After emigrating to New Zealand, Charles Grainger settled at Appleby and erected cool stores in which cases of apples were stored annually for the fruit growers of the district.  

What he observed was that thousands of apples were going to waste each year, allowed to rot on the ground.  

Charles understood that cider making would prevent a great deal of waste. He had no experience in this field and set about learning as much as he could.  

Although handicapped by a lack of capital, he had two things in his favour – his ability to work hard and the cool stores.  In an agreement with the Redwood Valley Fruitgrowers Association it was decided to establish a ‘cider works’ at Charles’s cool stores.  

On the 9th of April 1923 the mill and press were given a trial run using about half a ton of apples.  This being satisfactory, the plant was put into permanent commission on a scale that enabled the finished product to be widely distributed.

Several thousand bushels of apples came to the plant from all over Nelson in one season and several hundred barrels of high-grade cider were produced. Only sound fruit was treated, and the various varieties were blended in the correct proportions.

The fruit was then passed through a power-driven self-feeding mill which reduced it to pomace or pulp. This was then placed in a heavy, power-driven hydraulic press and subjected to a squeeze of some 40 tons, which left the pomace comparatively dry and crumbly.  

The fresh juice when leaving the press was insipid and charged with fine disintegrated apple particles. The juice was immediately chilled, setting up intense precipitation enabling the particles to be separated from the juice prior to fermentation, thus ensuring a perfectly clean ferment.

The cider-making endeavour was very successful with the output at commencement being 500 gallons per day and doubling by 1926.

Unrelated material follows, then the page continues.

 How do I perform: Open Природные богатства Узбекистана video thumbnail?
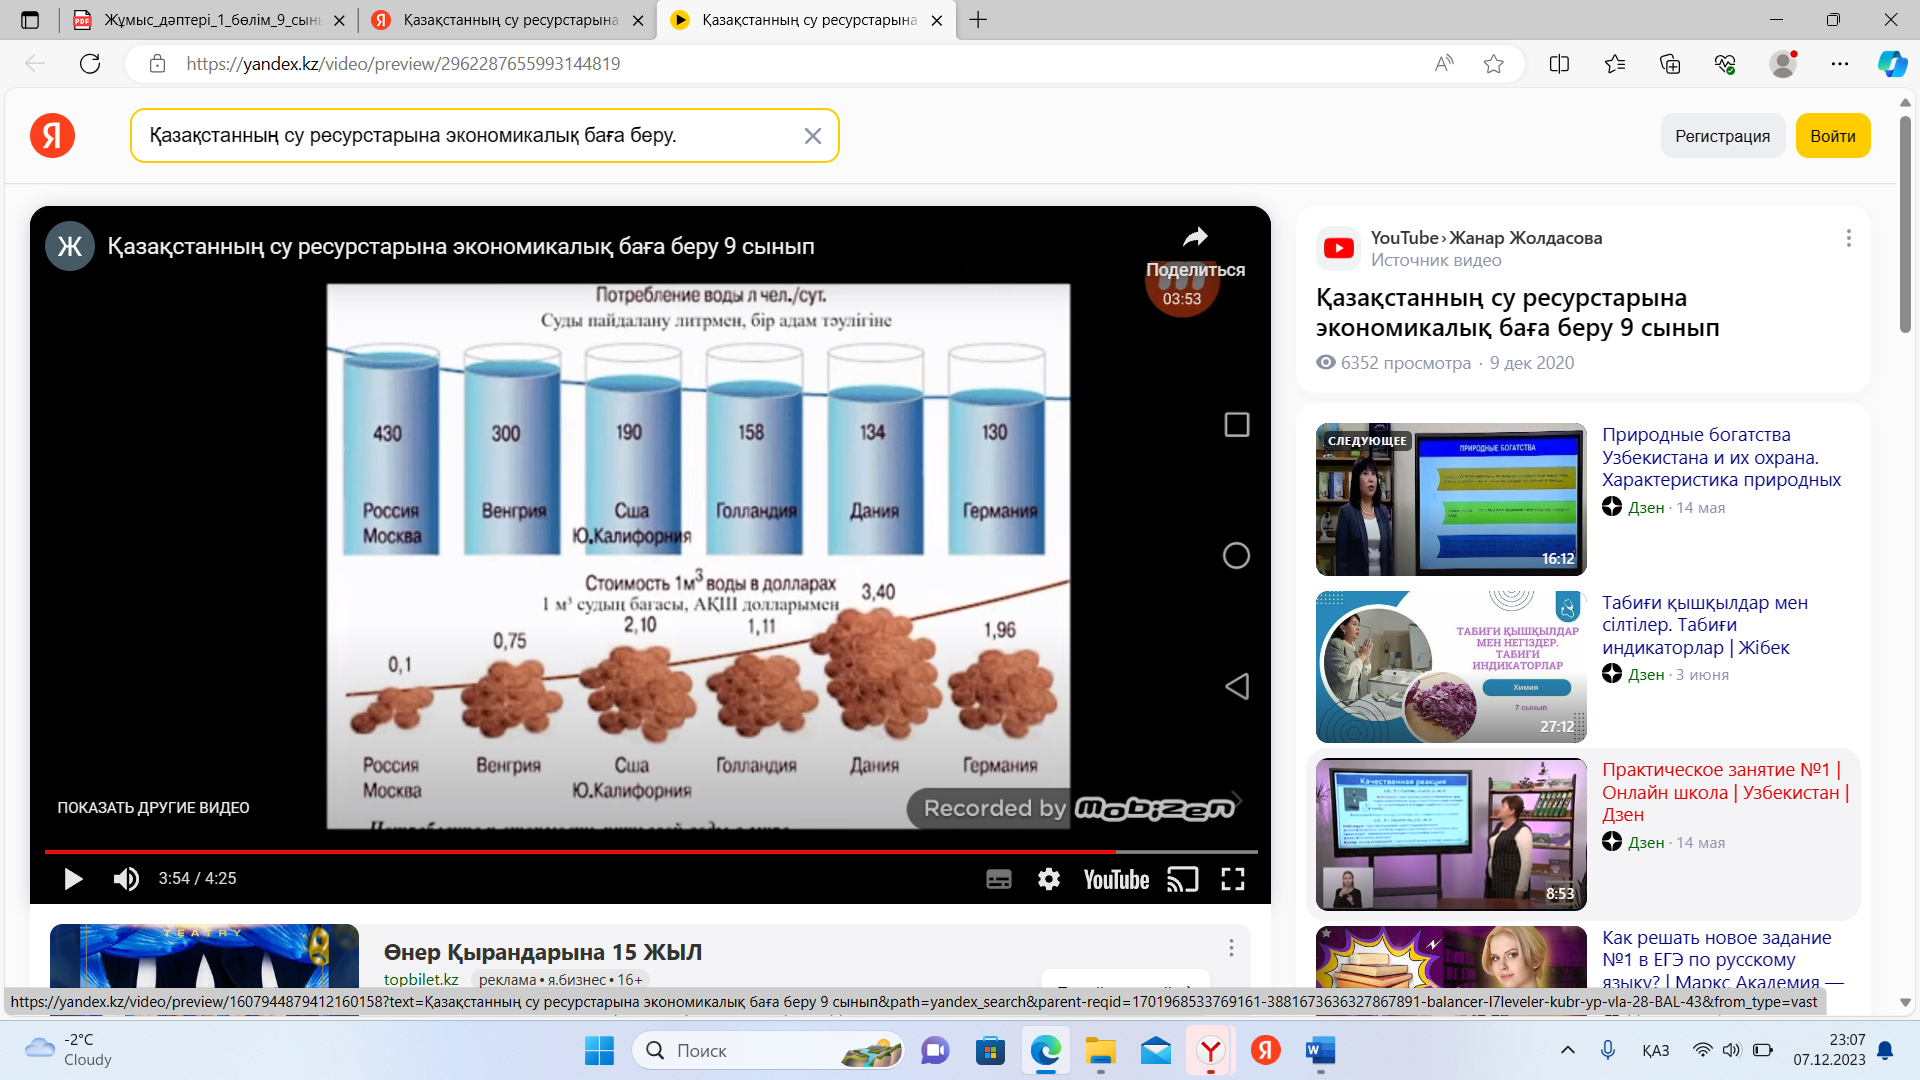click(x=1451, y=499)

During the years of work Charles was injured several times, once being hit by a blade from an industrial fan which struck him on the forehead resulting in a fractured skull, another having his forearm caught by a belt and his arm wrapped round a pulley which flung him on to the concrete floor, a distance of six to eight feet and then being cut by a bottle which burst, causing an arterial bleed.

In August of 1927 Charles sold the property at Appleby along with the dwelling house and in 1931 became the Manager of Cider New Zealand Ltd. The old cool stores were purchased by James Wyllie and became ‘Blackbyre Bacon’ factory.